Kikuyu grass is a perennial grassy weed that can easily invade lawns, gardens and other areas. It can be difficult to control, but fortunately, does grow less if pre-emergent herbicides are applied in the early spring before new growth begins. After it begins to grow though, you must apply a post-emergent herbicide to effectively kill kikuyu grass. Along with some manual pulling and several applications, you may be able to get rid of your kikuyu grass all together.
Pull up kikuyu grass. This is easiest when the grass is young in the spring and the ground is slightly moist. Get the roots and all parts of the grass and discard.
Put on long pants, long-sleeve shirt, gloves and goggles. Plan to apply an herbicide on a calm day with as little wind as possible. Keep children, pets and other animals indoors.
Spray a non-selective herbicide, such as glyphosate, on patches of isolated kikuyu grass. Note that this will kill all other vegetation, including desired plants and grasses, so only spray directly on the kikuyu grass blades and at a rate stated on the label. Expect it die within two weeks and reapply as necessary.

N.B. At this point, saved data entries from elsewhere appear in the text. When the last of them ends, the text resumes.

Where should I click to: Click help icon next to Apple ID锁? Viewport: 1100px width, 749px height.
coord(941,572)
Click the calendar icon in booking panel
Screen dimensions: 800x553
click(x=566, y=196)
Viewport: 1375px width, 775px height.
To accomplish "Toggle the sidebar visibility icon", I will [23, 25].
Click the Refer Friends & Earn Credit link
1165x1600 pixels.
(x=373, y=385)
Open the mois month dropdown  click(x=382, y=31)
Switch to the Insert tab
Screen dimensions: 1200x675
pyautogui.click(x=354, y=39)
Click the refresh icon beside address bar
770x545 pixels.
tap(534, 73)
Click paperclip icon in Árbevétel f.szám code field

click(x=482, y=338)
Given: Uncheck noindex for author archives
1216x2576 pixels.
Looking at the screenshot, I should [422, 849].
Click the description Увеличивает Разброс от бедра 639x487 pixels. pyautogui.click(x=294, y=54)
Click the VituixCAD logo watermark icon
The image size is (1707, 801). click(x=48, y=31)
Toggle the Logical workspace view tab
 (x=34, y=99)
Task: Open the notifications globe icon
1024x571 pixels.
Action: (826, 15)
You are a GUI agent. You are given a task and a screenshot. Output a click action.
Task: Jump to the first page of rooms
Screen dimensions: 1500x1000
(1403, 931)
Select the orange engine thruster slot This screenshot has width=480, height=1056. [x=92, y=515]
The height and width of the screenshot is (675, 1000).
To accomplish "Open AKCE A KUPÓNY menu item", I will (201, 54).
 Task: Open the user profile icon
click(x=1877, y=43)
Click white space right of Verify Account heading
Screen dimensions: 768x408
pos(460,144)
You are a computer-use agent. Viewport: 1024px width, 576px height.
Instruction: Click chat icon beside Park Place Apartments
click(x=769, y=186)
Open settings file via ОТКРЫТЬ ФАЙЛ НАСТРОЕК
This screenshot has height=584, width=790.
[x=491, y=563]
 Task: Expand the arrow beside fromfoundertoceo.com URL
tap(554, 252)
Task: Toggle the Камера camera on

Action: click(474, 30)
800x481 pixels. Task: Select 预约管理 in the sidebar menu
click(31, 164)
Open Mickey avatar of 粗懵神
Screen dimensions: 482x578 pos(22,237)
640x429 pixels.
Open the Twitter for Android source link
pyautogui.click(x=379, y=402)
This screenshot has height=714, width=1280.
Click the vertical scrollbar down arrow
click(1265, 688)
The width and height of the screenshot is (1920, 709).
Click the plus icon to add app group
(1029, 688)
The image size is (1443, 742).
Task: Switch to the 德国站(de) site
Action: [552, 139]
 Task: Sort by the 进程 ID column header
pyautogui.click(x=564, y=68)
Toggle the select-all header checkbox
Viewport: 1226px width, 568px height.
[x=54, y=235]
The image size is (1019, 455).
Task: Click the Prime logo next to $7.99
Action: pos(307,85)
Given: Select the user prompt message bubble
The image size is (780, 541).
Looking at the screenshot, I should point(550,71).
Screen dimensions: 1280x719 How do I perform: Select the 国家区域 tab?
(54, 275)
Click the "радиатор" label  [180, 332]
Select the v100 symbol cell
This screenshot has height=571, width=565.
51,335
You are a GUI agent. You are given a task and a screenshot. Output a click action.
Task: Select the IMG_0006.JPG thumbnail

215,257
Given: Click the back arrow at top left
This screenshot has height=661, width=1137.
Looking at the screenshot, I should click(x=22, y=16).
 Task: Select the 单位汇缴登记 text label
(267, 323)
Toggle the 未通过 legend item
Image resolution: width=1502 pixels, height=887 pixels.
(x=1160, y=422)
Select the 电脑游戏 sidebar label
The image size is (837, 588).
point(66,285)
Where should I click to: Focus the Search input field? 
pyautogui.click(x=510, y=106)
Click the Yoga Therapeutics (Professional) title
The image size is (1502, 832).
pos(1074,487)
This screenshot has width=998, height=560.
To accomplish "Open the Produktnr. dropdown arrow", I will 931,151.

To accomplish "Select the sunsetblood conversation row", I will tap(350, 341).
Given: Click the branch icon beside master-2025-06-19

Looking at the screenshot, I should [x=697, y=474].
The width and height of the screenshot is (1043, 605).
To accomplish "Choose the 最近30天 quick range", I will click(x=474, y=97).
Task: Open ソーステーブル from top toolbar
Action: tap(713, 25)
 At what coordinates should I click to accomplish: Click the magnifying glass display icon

Apply a post-emergent selective herbicide on kikuyu grass that is growing among desired grasses and plants. It may take three or four applications, four to six weeks apart, to effectively work. Use an emergent herbicide labeled to kill kikuyu grass. According to the University of California, MSMA and triclopyr combined together work best. Again, adhere to the recommended application rates on the label.